Text for analysis: Begin

A school? No, let’s have a spa instead

Bath has odd priorities, which include providing mucky water to the rich. Alice Woolley reports

By Alice Woolley

The spa is now the ultimate experience. Such is our hunger for its therapeutic qualities that we are prepared to give it priority above just about anything else, including our children’s educational needs. At least, this is what seems to be happening in the cash-starved authority of Bath & North East Somerset Council, where councillors are protesting against the decision to commit about £10m for the Bath Spa project, which has diverted funds from schools and roads.

The new spa is scheduled to open in the centre of Bath next year. The city has traded on its waters ever since it was built in 863BC, when, according to legend, Bladud, the ninth king of the Britons, found that bathing in mud fed by the local hot springs had cured him of leprosy. This time around, the spa, designed by Nicholas Grimshaw & Partners, and funded by a £7.78m Lottery grant, will be more a tourist attraction than a medical centre, and no one with leprosy is expected to visit. This is the city’s bid to cash in on the current fashion for hocus-pocus.

Spas have always been frequented by fashionable society, but you would think we might have moved on since Georgian times, when ladies thought that the best thing for a fit of the vapours was to visit Harrogate for a glassful of mucky water stinking of rotten eggs. Apparently not. The elite of today are still taking the mucky water. And they are prepared to spend an awful lot of money on the experience, too.

Text for analysis: End
Recorded data: Begin

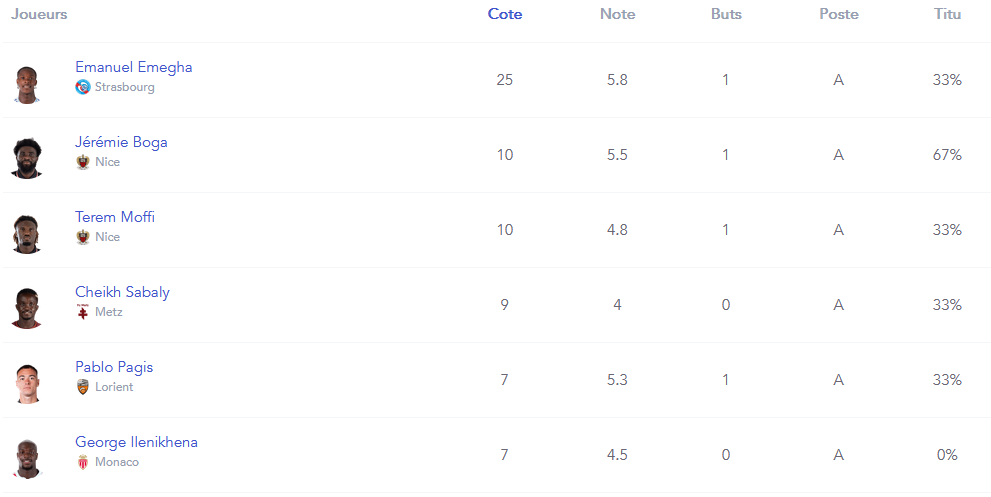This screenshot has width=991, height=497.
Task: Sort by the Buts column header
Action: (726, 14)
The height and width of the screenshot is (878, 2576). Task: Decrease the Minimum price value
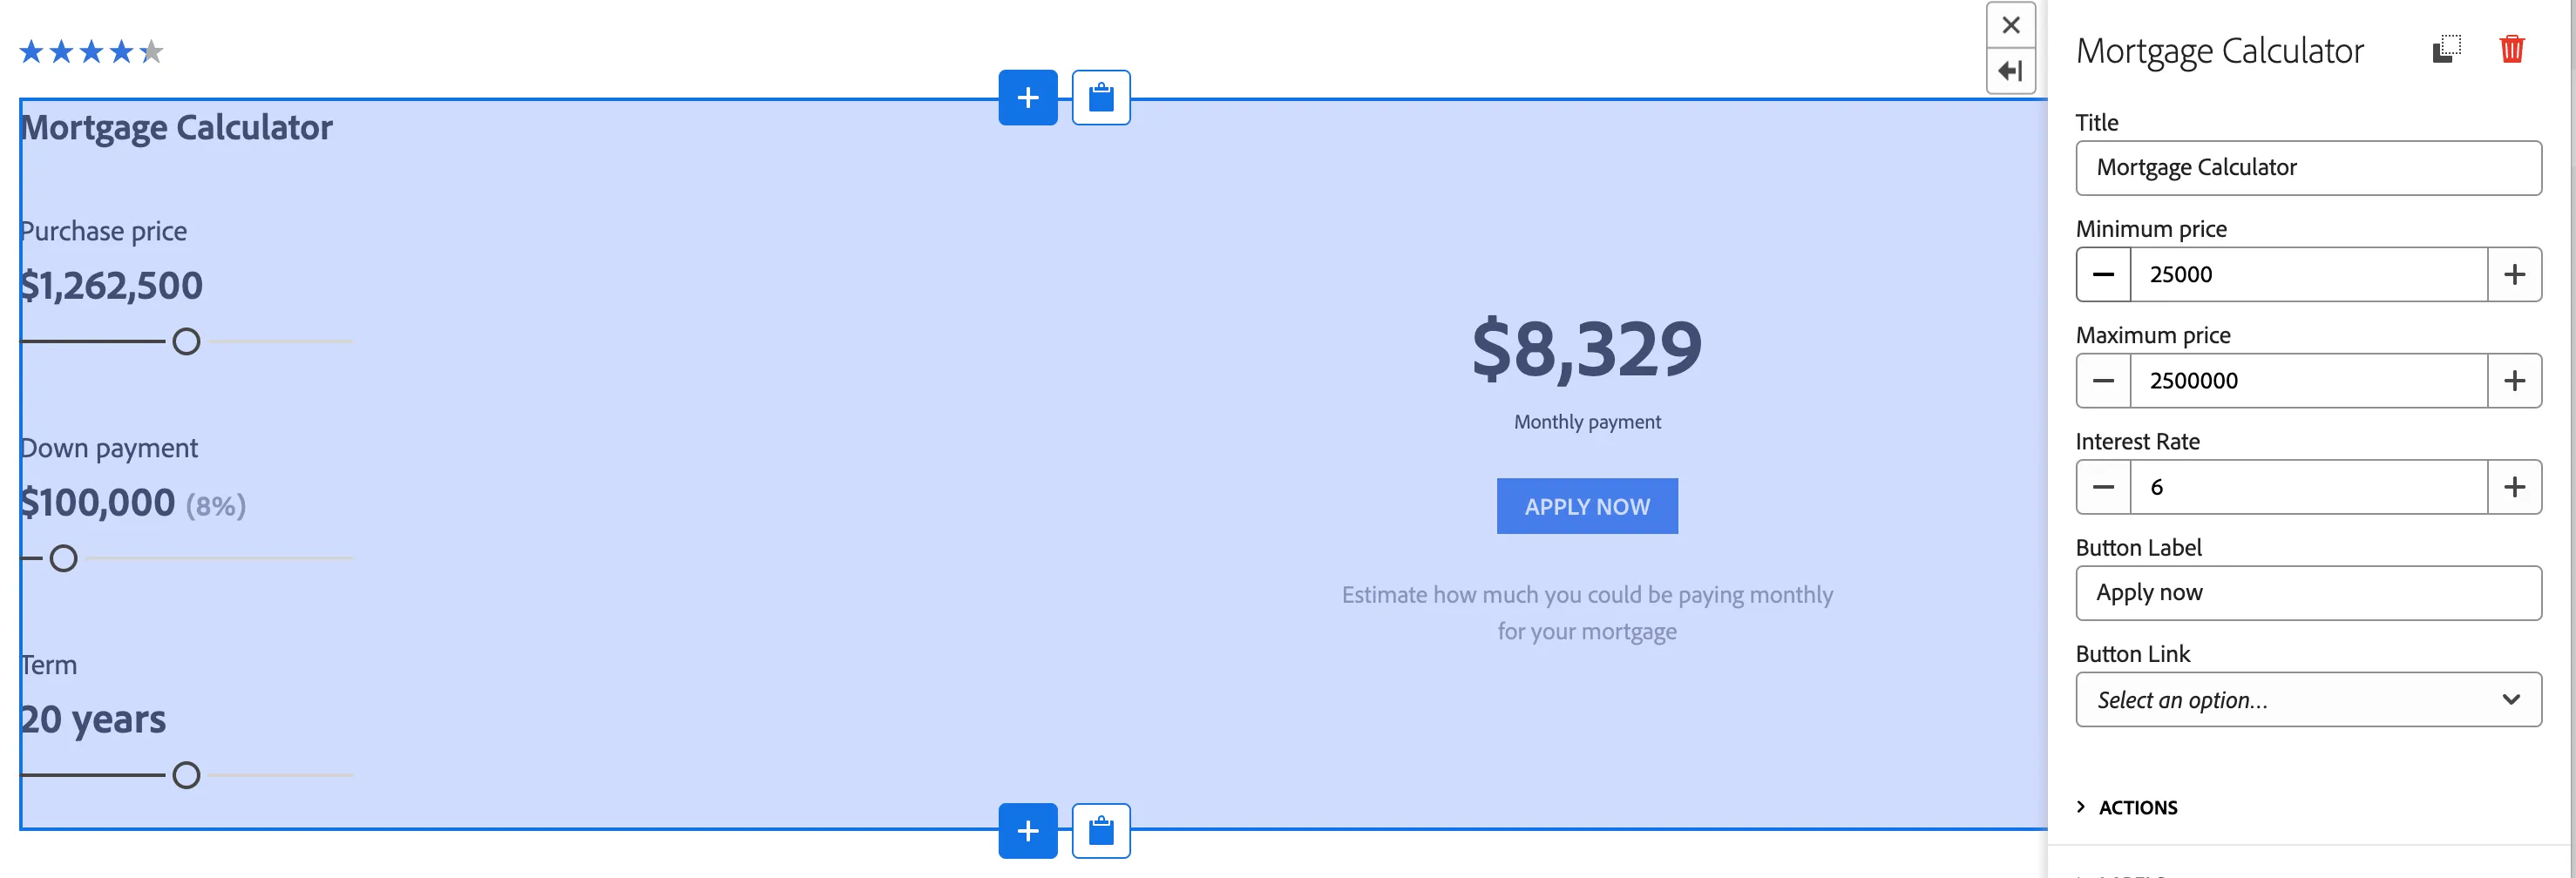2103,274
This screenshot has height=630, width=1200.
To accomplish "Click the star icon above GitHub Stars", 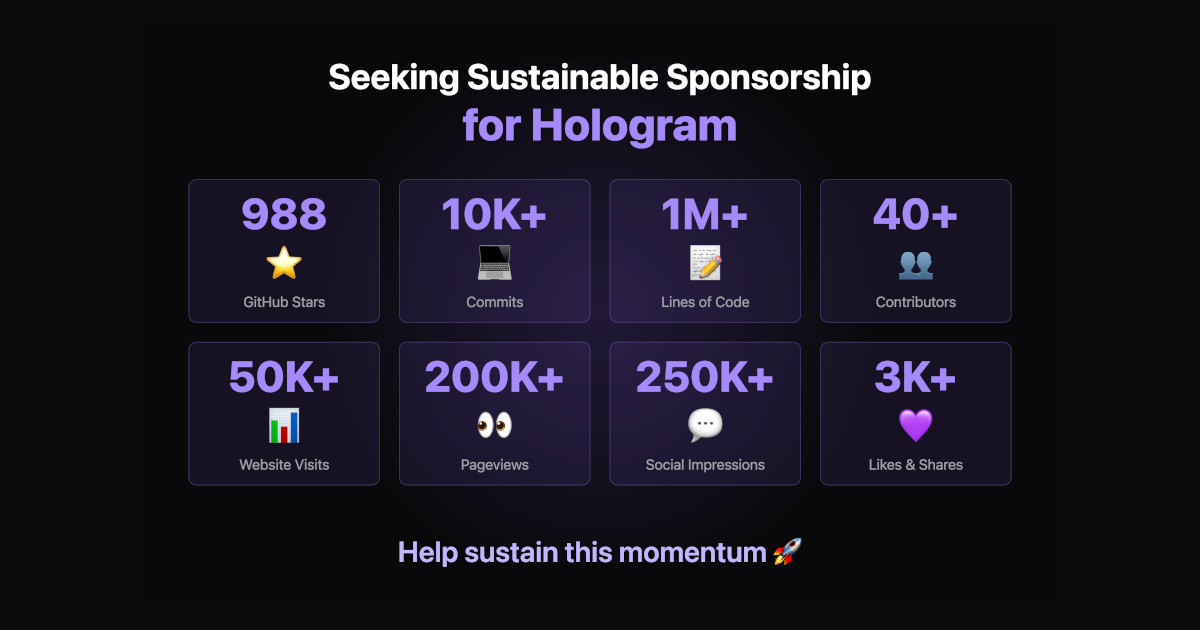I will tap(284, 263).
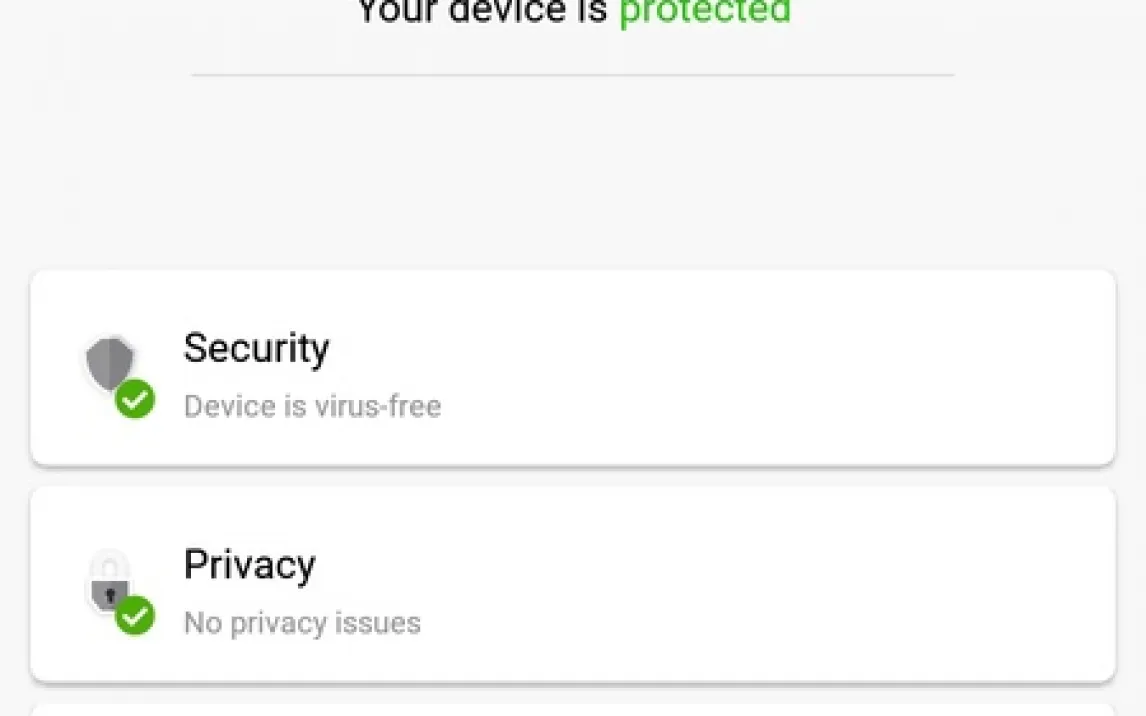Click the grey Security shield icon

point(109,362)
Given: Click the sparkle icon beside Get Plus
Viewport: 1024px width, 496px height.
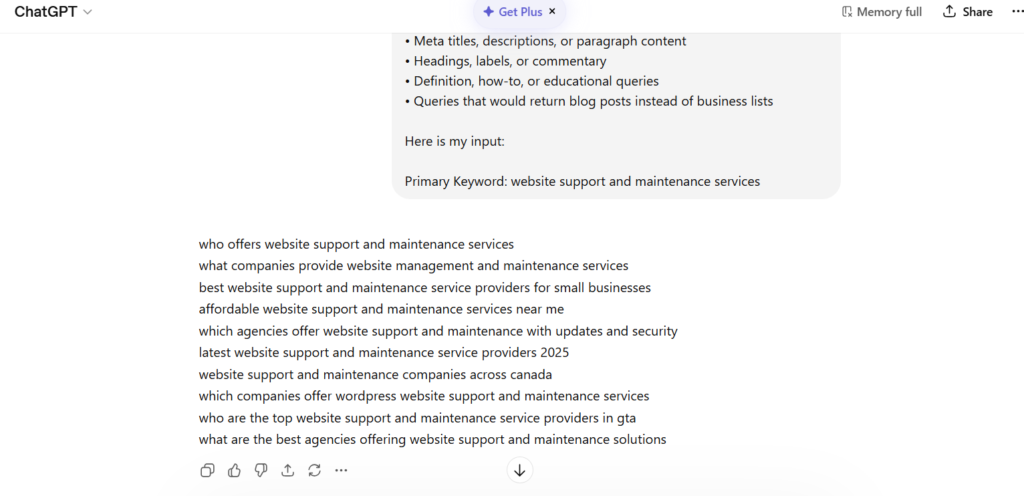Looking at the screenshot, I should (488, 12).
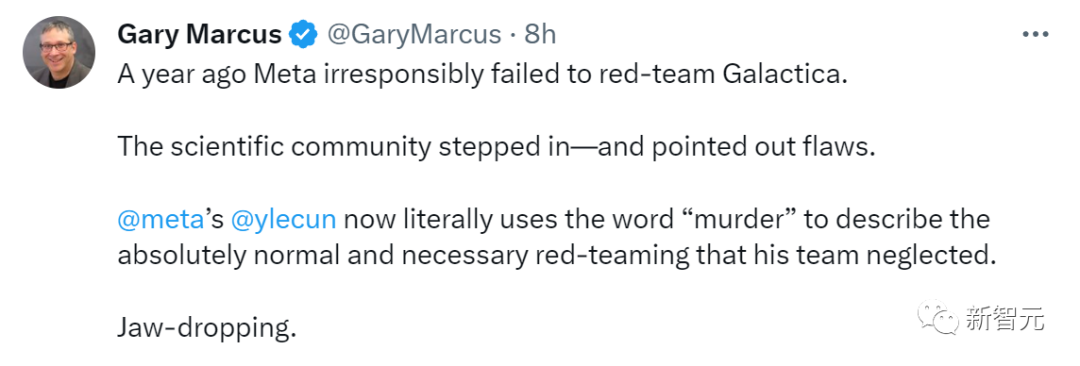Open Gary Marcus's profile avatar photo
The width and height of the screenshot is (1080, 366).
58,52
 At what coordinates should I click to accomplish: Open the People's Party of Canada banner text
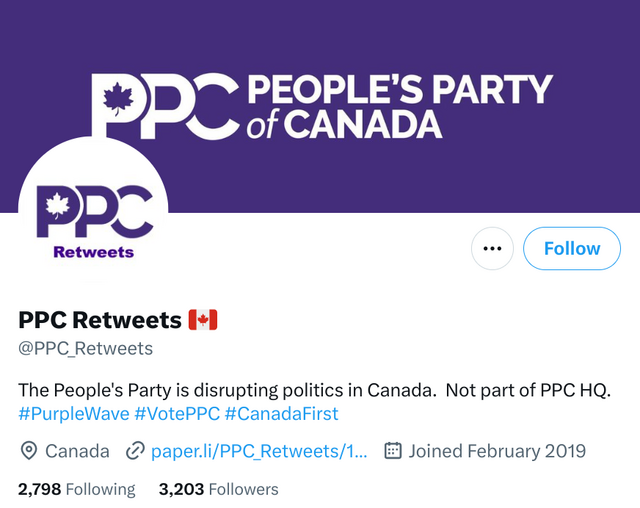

Recorded data: End

_About this task_:
Could you set down, word for word, the part of the Bath spa article above that opens with the words containing "Bath has odd" and closes with "schools and roads."?

_Solved exercise_:
Bath has odd priorities, which include providing mucky water to the rich. Alice Woolley reports

By Alice Woolley

The spa is now the ultimate experience. Such is our hunger for its therapeutic qualities that we are prepared to give it priority above just about anything else, including our children’s educational needs. At least, this is what seems to be happening in the cash-starved authority of Bath & North East Somerset Council, where councillors are protesting against the decision to commit about £10m for the Bath Spa project, which has diverted funds from schools and roads.